Use llama.cpp to run models locally.

turnsout · on Sept 27, 2023

Can llama.cpp run this yet? That would be surprising

daakus · on Sept 27, 2023

It can! TheBloke is to thank for the incredibly quick turnaround.

https://github.com/ggerganov/llama.cpp/pull/3362

https://huggingface.co/TheBloke/Mistral-7B-v0.1-GGUF/tree/ma...

moffkalast · on Sept 27, 2023

Birds fly, sun shines, and TheBloke always delivers.

Though I can't figure out that prompt and with LLama2's template it's... weird. Responds half in Korean and does unnecessary numbering of paragraphs.

Just one big sigh towards those supposed efforts on prompt template standardization. Every single model just has to do something unique that breaks all compatibility but has never resulted in any performance gain.

daakus · on Sept 28, 2023

I used the prompt included in llama.cpp and it worked for me in English (for fun GK type questions):

MODEL=./models/mistral-7b-v0.1.Q5_K_M.gguf N_THREAD=16 ./examples/chat-13B.sh

aidenn0 · on Sept 27, 2023

I have yet to get any useful output out of the Q5_K_S version; haven't tried any others yet.

poser-boy · on Sept 28, 2023

Linked is the base model.
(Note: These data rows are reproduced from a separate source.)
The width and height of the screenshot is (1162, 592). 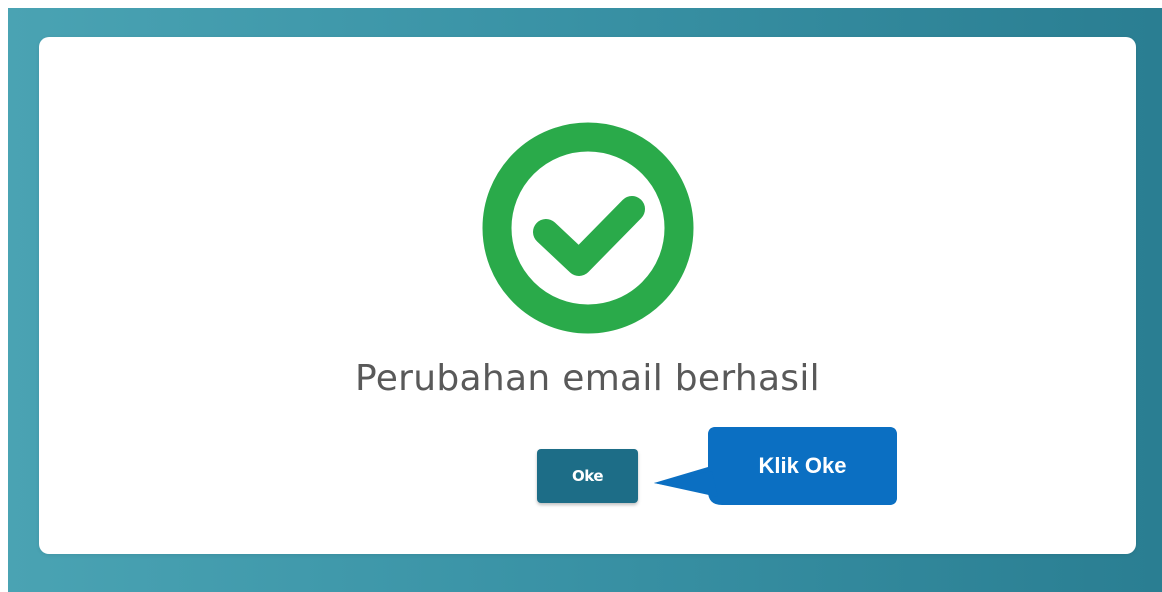 I want to click on oke-button: Oke, so click(x=588, y=476).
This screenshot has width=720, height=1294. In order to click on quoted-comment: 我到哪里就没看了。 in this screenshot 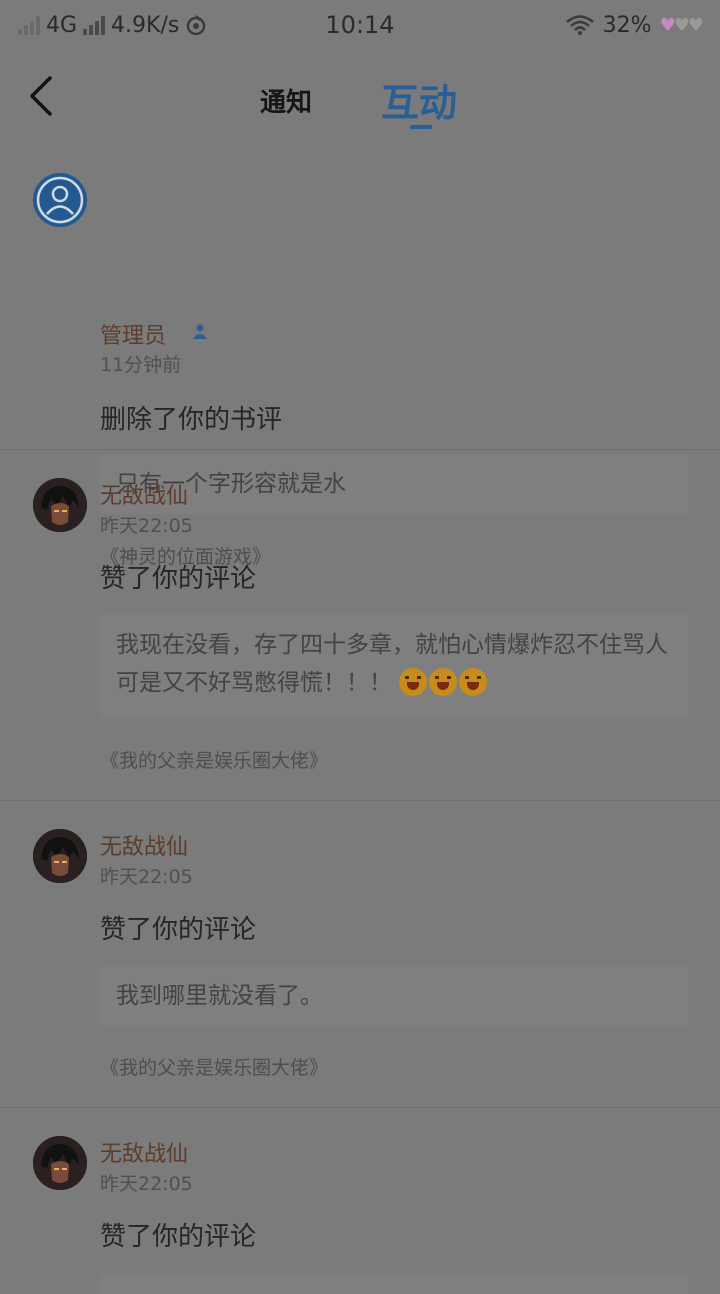, I will do `click(394, 996)`.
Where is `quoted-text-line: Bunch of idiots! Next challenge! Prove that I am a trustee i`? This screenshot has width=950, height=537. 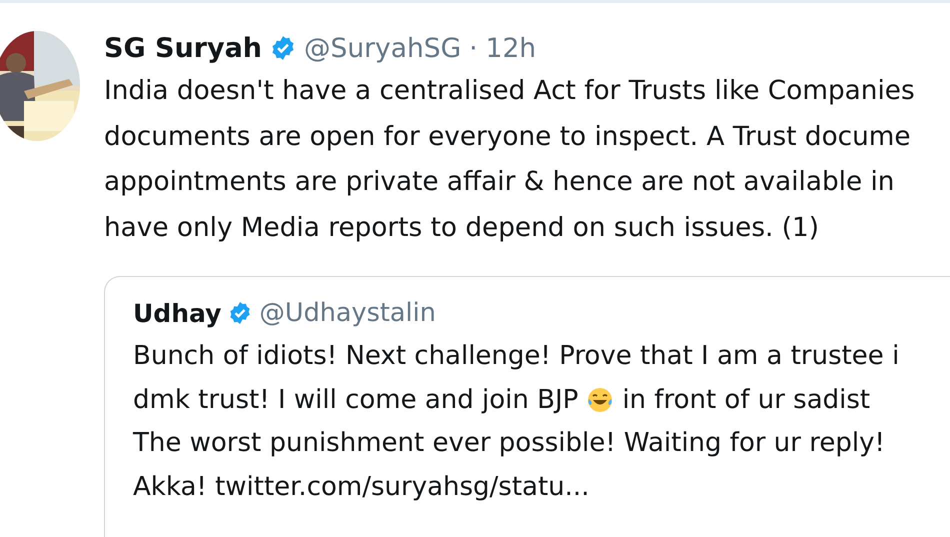
quoted-text-line: Bunch of idiots! Next challenge! Prove that I am a trustee i is located at coordinates (516, 356).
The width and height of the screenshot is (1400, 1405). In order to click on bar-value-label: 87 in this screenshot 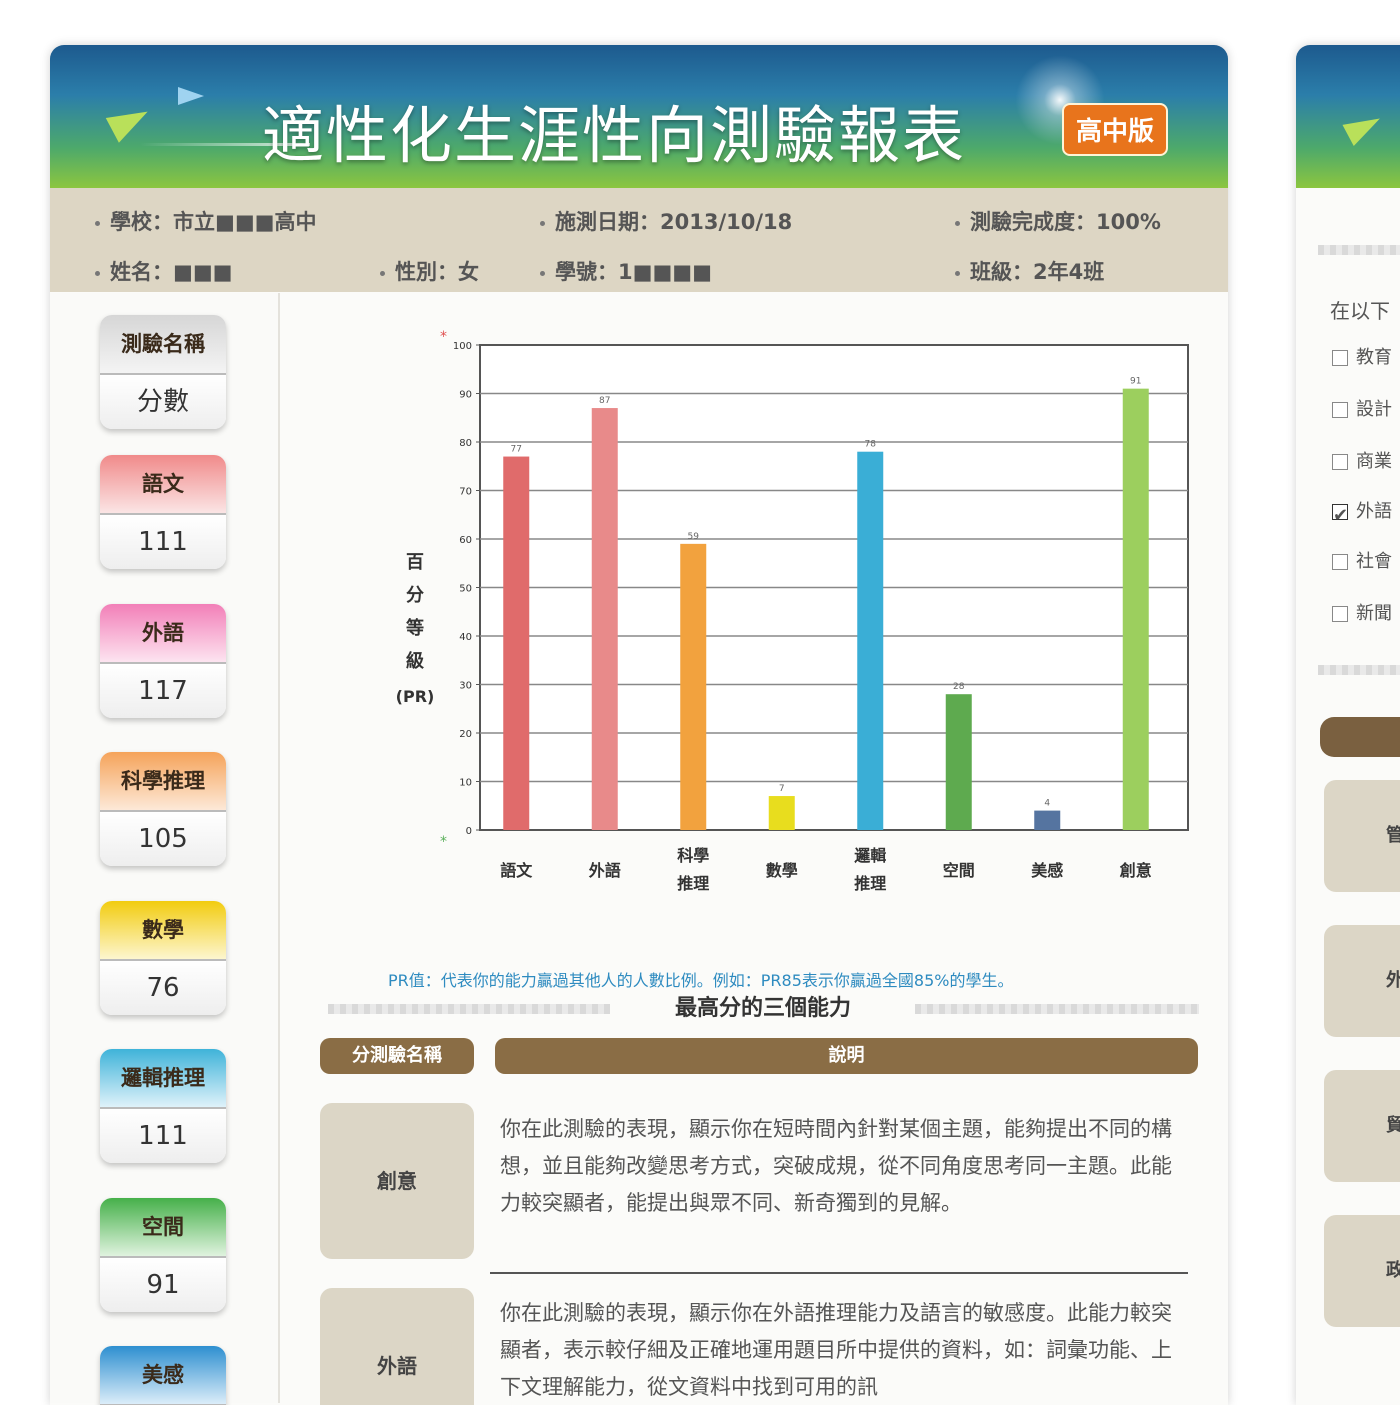, I will do `click(604, 401)`.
What you want is the instruct model (also on TheBloke's profile), which has been trained on following instructions.

daakus · on Sept 28, 2023

I used mistral-7b-v0.1.Q5_K_M.gguf and it responded to basic questions.

turnsout · on Sept 27, 2023

Wow, awesome!

programd · on Sept 27, 2023

I'm getting about 7 tokens per sec for Mistral with the Q6_K on a bog standard Intel i5-11400 desktop with 32G of memory and no discrete GPU (the CPU has Intel UHD Graphics 730 built in).

So great performance on a cheap CPU from 2 years ago which costs, what $130 or so?

I tried Llama.65B on the same hardware and it was way slower, but it worked fine. Took about 10 minutes to output some cooking recipe.

I think people way overestimate the need for expensive GPUs to run these models at home.

I haven't tried fine tuning, but I suspect instead of 30 hours on high end GPUs you can probably get away with fine tuning in what, about a week? two weeks? just on a comparable CPU. Has anybody actually run that experiment?

Basically any kid with an old rig can roll their own customized model given a bit of time. So much for alignment.

loudmax · on Sept 27, 2023

It would be very surprising.

Mistral AI's github page has more information on their sliding window attention method to achieve this performance: https://github.com/mistralai/mistral-src

If Mistral 7b lives up to the claims, I expect these techniques will make their way into llama.cpp. But I would be surprised if the required updates were quick or easy.

jsight · on Sept 28, 2023

ollama runs it pretty well on CPUs like that.